Coming out of my experience with postpartum anxiety, I’m now armed with a few facts: it’s going to be OK, I was going to be OK, and my baby was going to be OK. Three months may have felt like three years, but it got better. Help is available. Help is within reach. And yes, my thoughts still raced, but I was able to catch up to them. To-do lists still screamed inside my head, but I had tools now to quiet them. I was no longer unable to settle down. I was no longer unable to relax. I no longer felt like I had to be cleaning bottles, baby clothes, and the apartment at all times.
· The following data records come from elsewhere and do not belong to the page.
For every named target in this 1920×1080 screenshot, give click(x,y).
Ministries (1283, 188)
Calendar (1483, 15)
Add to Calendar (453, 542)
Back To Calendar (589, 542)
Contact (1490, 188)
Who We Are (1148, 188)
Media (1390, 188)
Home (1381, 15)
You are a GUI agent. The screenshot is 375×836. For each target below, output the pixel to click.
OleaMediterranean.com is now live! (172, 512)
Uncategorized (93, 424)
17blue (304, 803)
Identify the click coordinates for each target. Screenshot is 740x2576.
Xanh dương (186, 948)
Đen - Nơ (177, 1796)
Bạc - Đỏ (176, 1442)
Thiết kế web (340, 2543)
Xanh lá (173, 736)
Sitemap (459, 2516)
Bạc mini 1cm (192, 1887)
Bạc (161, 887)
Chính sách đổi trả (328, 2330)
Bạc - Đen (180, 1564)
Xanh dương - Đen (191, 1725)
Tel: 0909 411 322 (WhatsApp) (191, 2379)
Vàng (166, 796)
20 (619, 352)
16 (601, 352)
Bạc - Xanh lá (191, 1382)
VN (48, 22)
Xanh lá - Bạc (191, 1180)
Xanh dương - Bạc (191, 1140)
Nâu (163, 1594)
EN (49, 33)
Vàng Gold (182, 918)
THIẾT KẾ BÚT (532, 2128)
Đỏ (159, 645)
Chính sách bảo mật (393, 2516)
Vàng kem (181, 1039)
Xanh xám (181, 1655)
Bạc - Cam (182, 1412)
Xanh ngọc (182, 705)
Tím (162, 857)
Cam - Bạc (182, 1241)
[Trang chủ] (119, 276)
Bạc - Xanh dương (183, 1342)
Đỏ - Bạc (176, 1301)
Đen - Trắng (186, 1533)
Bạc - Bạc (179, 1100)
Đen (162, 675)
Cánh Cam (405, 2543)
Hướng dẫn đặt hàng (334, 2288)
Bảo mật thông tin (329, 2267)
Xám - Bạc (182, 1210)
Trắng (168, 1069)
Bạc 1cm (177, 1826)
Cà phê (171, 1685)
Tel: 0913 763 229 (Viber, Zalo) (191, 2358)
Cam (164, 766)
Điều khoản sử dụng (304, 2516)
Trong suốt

I no longer (constantly) worred about doing it all right – though, to be honest, I’m pretty sure this one may never totally go away; I’m pretty sure it’s what they call “parenting.” I was armed with tools that helped me realize that nothing awful was going to happen: to me, the baby, the world with the baby in it … and I no longer constantly felt that I was going “crazy.” I didn't always worry that the person I used to be was gone forever and that everyone around me was judging or teasing me for opening up.

As a new, overwhelmed mom, I wish I had spoken up sooner. Talking about postpartum depression and anxiety helps. It may not be the only thing that helps, but it is a start. And it's a really important start, because someday, and someday soon, you’ll wake up, put the baby in the carseat, drive to your destination, and not think twice about what could or will go wrong. It’ll just go right. Or it won’t. But somehow, that’ll be OK too.